◆ **EXERCISE OBJECTIVE**
Return only what runs from the line containing "Given: Click the Bulk generate button" through the last line of the entries below, exactly, omitting pictures.

(Screenshot grounding data)
- Opening Delimiter -
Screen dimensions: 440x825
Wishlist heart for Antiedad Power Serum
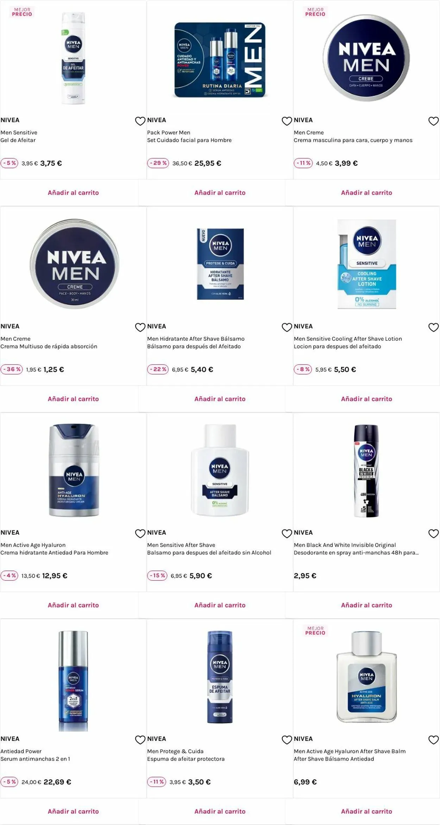tap(140, 740)
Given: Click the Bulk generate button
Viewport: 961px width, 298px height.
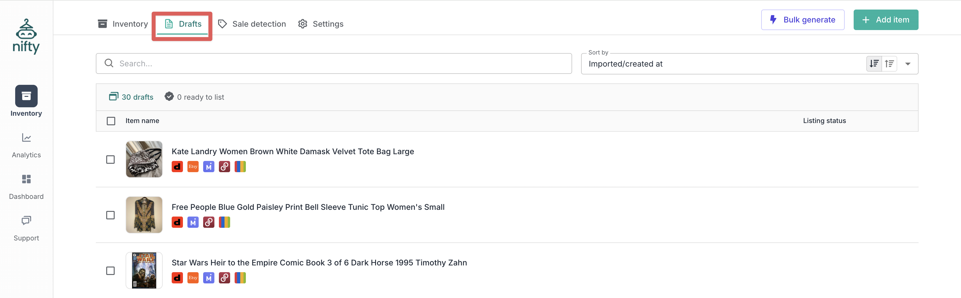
- Closing Delimiter -
◆ **EXERCISE OUTPUT**
Given: Click the Bulk generate button
Viewport: 961px width, 298px height.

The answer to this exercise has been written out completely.